Stored data:
== Segment start ==

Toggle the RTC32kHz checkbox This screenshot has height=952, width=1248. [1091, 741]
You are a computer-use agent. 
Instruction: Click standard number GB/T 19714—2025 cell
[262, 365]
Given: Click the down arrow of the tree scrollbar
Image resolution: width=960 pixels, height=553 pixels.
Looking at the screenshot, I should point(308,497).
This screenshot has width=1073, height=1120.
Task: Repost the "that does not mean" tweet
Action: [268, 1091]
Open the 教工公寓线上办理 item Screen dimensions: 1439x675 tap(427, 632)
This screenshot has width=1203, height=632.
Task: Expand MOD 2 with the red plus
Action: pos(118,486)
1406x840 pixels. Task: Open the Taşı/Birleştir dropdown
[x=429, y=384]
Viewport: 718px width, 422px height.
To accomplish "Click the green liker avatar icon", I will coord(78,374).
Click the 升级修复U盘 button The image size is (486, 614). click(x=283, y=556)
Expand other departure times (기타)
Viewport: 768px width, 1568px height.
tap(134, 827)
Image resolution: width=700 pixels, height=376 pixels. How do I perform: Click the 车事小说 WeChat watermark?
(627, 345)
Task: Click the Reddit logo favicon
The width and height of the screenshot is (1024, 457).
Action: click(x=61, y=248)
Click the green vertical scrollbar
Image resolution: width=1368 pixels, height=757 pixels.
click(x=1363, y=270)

== Segment end ==

- **Your instructions**: Reproduce exactly the lines from the beginning of the entries above up to and including the line that contains "Given: Click the".

- **Exercise answer**:
Toggle the RTC32kHz checkbox This screenshot has height=952, width=1248. [1091, 741]
You are a computer-use agent. 
Instruction: Click standard number GB/T 19714—2025 cell
[262, 365]
Given: Click the down arrow of the tree scrollbar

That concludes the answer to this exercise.